A força-tarefa do Ministério Público Federal no Rio apura se parte da propina bancou despesas pessoais de sacerdotes. Portugal acompanha Dom Orani desde 1997. Ele geriu seis hospitais paraenses quando o cardeal era arcebispo de Belém, entre 2004 e 2009. Dom Orani não está entre os investigados, nem há indício de que ele tenha participado do esquema.
Preso e condenado a quase 200 anos de corrupção, o ex-governador Sérgio Cabral fez menção aos desvios no Pró-Saúde em depoimento prestado ao juiz Marcelo Bretas nesta semana.
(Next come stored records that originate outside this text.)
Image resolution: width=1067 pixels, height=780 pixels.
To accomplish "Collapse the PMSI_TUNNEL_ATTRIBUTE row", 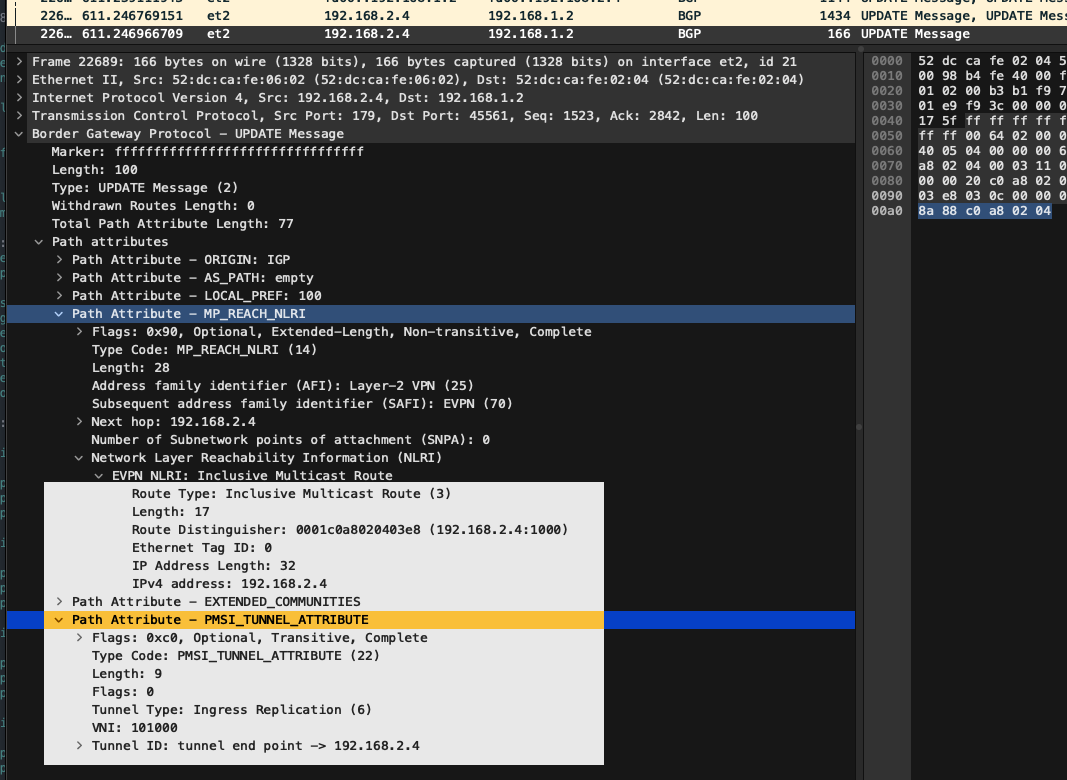I will (x=60, y=620).
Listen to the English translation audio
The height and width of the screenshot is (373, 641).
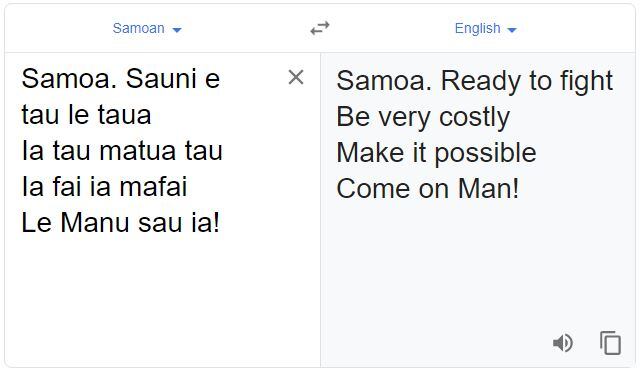(x=563, y=343)
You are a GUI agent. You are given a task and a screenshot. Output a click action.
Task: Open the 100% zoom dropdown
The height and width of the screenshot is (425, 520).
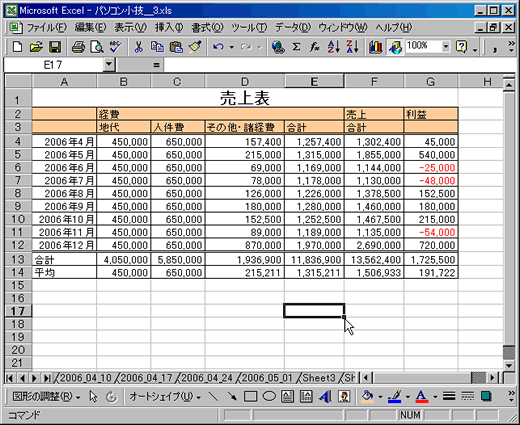[x=446, y=46]
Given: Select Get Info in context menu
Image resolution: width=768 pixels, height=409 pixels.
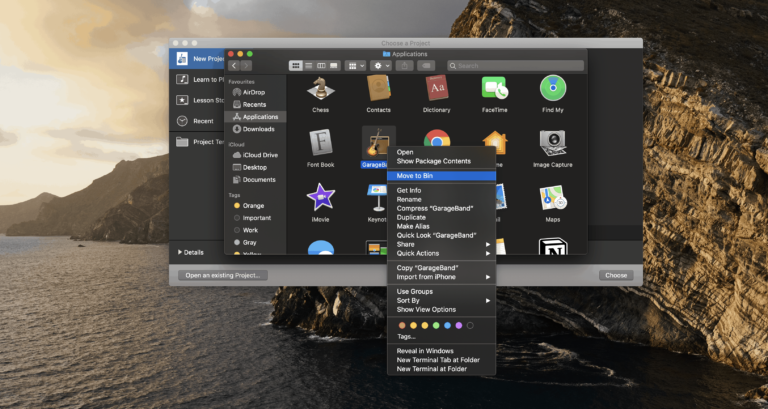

“Não tenho dúvida de que deve ter havido esquema de propina com a OS (organização social) da Igreja Católica, da Pró-Saúde. Não tenho dúvida. O Dom Orani devia ter interesse nisso, com todo respeito ao Dom Orani, mas ele tinha interesse nisso. Tinha o Dom Paulo, que era padre e tinha interesse nisso. E o Sérgio Côrtes nomeou a pessoa que era o gestor do Hospital São Francisco. Essa Pró-Saúde certamente tinha esquema de recursos que envolvia religiosos. Não tenho a menor dúvida”.